The recent massive data breach of over 500 million Facebook user details has left impacted Australians with no chance of legal or financial redress. If a similar breach were to happen with government data managed overseas, would any impacted Government agency stand a better chance?

Data residency is not the same as data sovereignty.

Where data resides physically does not automatically determine who legally controls it. For government agencies, this includes being able to restrict access to sensitive data to only vetted personnel who are subject to Australia’s laws and regulations.

This can be difficult for most public cloud providers which, as multinational corporations, leverage their global teams to manage their Australian customers either through “follow-the-sun” support or technical escalation.

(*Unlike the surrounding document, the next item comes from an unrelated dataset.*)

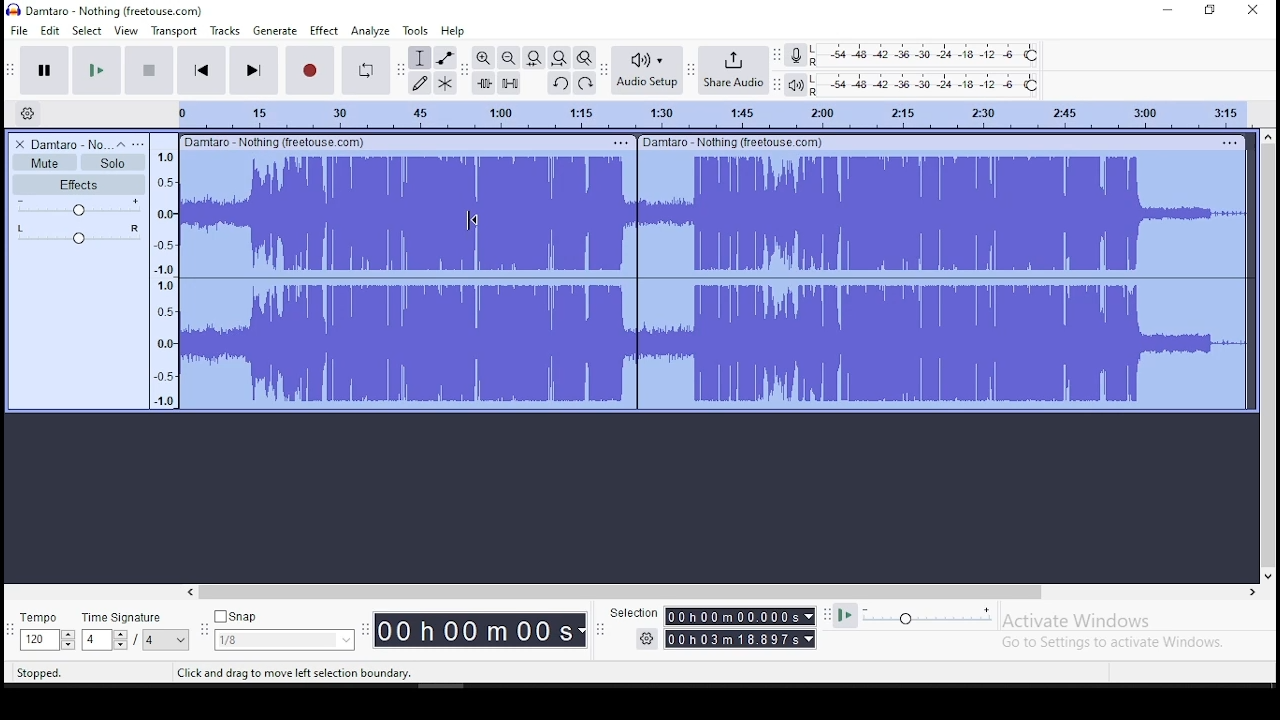 The height and width of the screenshot is (720, 1280). What do you see at coordinates (112, 162) in the screenshot?
I see `solo` at bounding box center [112, 162].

Even with the best intentions, having foreign eyes on Australian data results in an increased risk of that data becoming subject to foreign laws. This could include a multinational cloud provider being compelled by their domestic government to provide access to customer data.

The Federal Government has recognized the importance of agencies being able to manage risks concerning data centre ownership in the recently published Hosting Certification Framework. We support this initiative and see it as a logical extension of the Security of Critical Infrastructure Act 2018, effectively including data centres along with the utilities and ports that make up Australia’s critical infrastructure.

Building a sovereign capability.

Macquarie’s 43MW Sydney Data Centre Campus in Macquarie Park and our recently expanded Canberra Data Centre Campus play a central role in our sovereign cybersecurity capability.

Macquarie Government recognizes that for a data centre to be truly sovereign, where it is managed is just as important as where it is located. That means our data centres are managed and operated 100% within Australia’s physical and judicial borders. Out of hours support is not handed over to another geography in a “Follow-the-Sun” model but remains entirely within Australia, always undertaken by our NV1 cleared staff.

Those staff form a critical component of building a sovereign cybersecurity capability. Macquarie Government’s Security Operations Centre (SOC) is staffed with engineers drawn from our graduate program.

In parallel, we are helping build Australia’s cybersecurity supply through partnerships with other Australian companies. For examples, when building our IC5 Canberra Data Centre, we partnered with Secure Racks Australia.

Our status as an ASX listed public company means our domestic ownership status is transparent. This, combined with our 100% Australian based data centres and employees, makes Macquarie Government one of the most, if not the most, sovereign data centre operator in Australia.